Creating clear and focused landing pages is important for increasing PPC share of impressions. Optimising these landing pages for SEO is equally important, ensuring the page is socially sharable, has inbound links, contains optimised copy and is part of the site hierarchy.

What this means is that a short-term tactic to negate poor site architecture (PPC) becomes the start of a longer-term acquisition strategy (SEO) that in turn improves a site’s usability and conversion – a virtuous cycle.

Site speed is equally as important as architecture. Although speed is known as an organic ranking factor, it also affects PPC performance and impacts Ad Rank. In February 2015, Google began trialling a red ‘slow tag’ in mobile organic search results, again bringing this issue into focus.

But what if marketers have no power to influence site design or performance?

4.3. Integrated search is analogous to brand building One delegate raised the issue of marketers who have little influence over website architecture and mark-up. This delegate was marketing dozens of international websites and discussed a need to be tactical with paid advertisements.

An increase in media consumption and multichannel customer journeys means that promoting content appropriately can yield great results. In this delegate’s example, even promoting third party content (such as a product review) proved successful in an integrated search strategy.

For example, this delegate used content networks such as Outbrain to promote a particularly good article resulting from PR activity. The third party content in question may contain an inbound link, in which case promoting this page should directly increase traffic to the brand site. However, even without a link, this activity is equivalent to brand building – something broader than just SEO. Increased social activity and brand mentions will follow and the promoted content, if popular and chosen correctly, should indirectly improve search visibility.

Display advertising is another weapon for an integrated strategy. Search retargeting allows companies to follow searchers around the web with display ads. However, as in previous years, many delegates admitted that without multi-touch attribution models they were unable to quantify the success of display ads or justify spend on them.

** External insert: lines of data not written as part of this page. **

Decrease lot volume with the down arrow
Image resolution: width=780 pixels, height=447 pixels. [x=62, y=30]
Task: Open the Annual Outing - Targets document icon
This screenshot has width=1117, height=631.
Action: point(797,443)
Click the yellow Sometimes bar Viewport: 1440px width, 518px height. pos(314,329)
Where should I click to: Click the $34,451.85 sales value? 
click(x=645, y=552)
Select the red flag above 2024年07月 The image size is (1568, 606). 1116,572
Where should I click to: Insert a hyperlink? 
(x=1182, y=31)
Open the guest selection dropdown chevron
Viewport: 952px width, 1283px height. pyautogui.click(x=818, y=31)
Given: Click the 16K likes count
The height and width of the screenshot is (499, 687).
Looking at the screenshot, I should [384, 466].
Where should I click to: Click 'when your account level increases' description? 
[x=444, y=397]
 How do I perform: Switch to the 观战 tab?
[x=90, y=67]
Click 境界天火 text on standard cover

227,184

Interestingly, tactics to bolster SEO or PPC gains have changed as customer habits have evolved. One fine example is the use of television and PPC. Paid search worked well when run simultaneously with a relevant television show, however, television is not always watched live any more (thanks to the popularity of on-demand services). One delegate remarked they were therefore seeing this symbiotic relationship tailing off.

4.4. Mobile search is about intent and experience Mobile search didn’t feature as prominently as it could have during the Digital Cream 2015 roundtables considering its dramatic rise over the past two years. Bing reported mobile searches doubling over 2014.

Delegates did voice concerns about the predominance of paid ads within mobile search. The SERPs can often solely include paid ads on mobile, due to limitations in screen size. This was a particular concern for smaller companies that can’t compete on more popular generic search terms.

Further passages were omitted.